Taking off my Dr. Ruth hat…we’ll switch topics.
I used to fast quite often. I’ve had both good fasts and not-so-good fasts.
At one point, I decided to quit fasting because it is just too hard on my metabolism. I know that’s not a very spiritually legitimate reason not to fast, but it is not easy being a woman in your 40’s, and that’s all I have to say about that.
We don’t fast to move God. Fasting changes us. It positions us.
It isn’t about our deprivation. It’s about our attention.
In the past, when I’ve fasted, I restricted food and focused my attention on prayer and scripture. Nothing wrong with that. It has been good for me.
But as Lent approaches, I am considering a revolutionary-to-me kind of fast.
This is what I put up on my refrigerator the other day.
Is this not the fast that I have chosen?
Is it not to share your bread with the hungry?
that you bring to your house those who are cast down?
when you see the naked person that you cover them?
and not hide yourself from you own flesh and blood?
Several times a day I walk by, stop, and squint at this. What does it mean in my life? Does it mean changing the things that I do? Does it mean waking up to things that are already happening around me?
You would think that since I was practically born in a church that my life would be filled with this, right? Nope. Just church meetings, none of this. So here I am, a seasoned christian in the slow-learners class.
I don’t know how to do this.

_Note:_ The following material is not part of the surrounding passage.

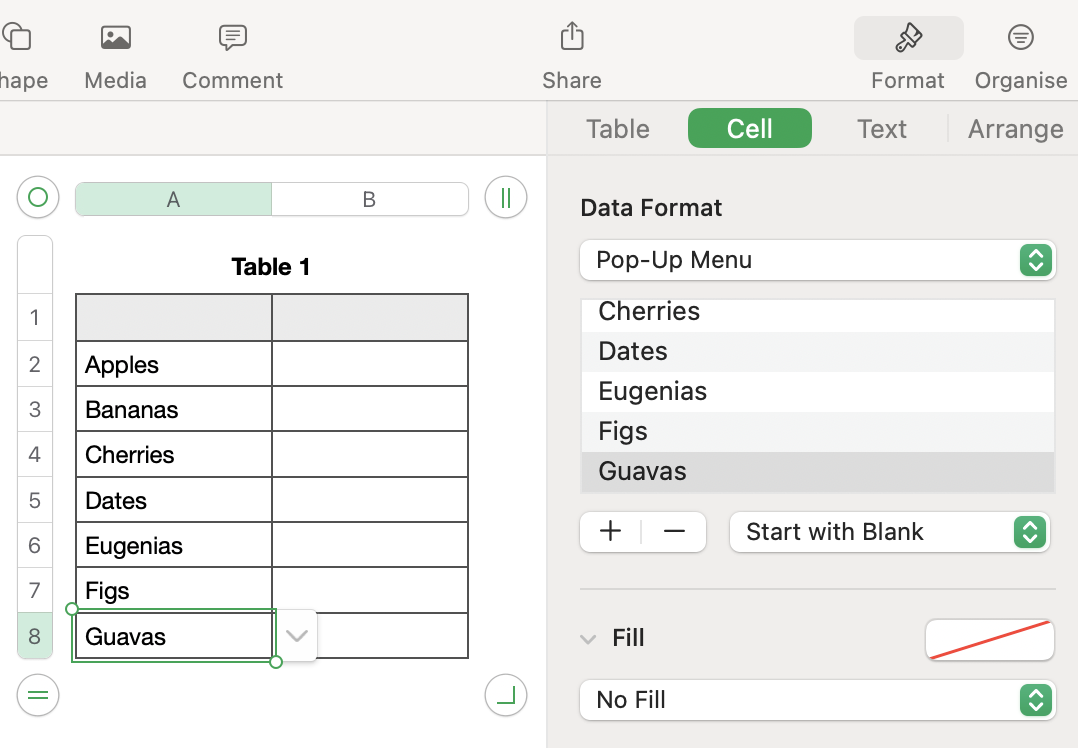Click the add column handle
1078x748 pixels.
pyautogui.click(x=505, y=198)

But I am thinking that if I focused my intention and my attention in this direction for a period of time that maybe my life could change.
Then shall your light break forth as the morning
healing shall spring forth speedily
and your righteousness shall go before you
the glory of the Lord shall be your rearguard.
Then you will call, and the Lord will answer.
You shall cry, and He will say, ‘Here I am.’
Yep, I could use some of that.
In fact, I think the church could use some of that.
God says this is what we need to do to be a light.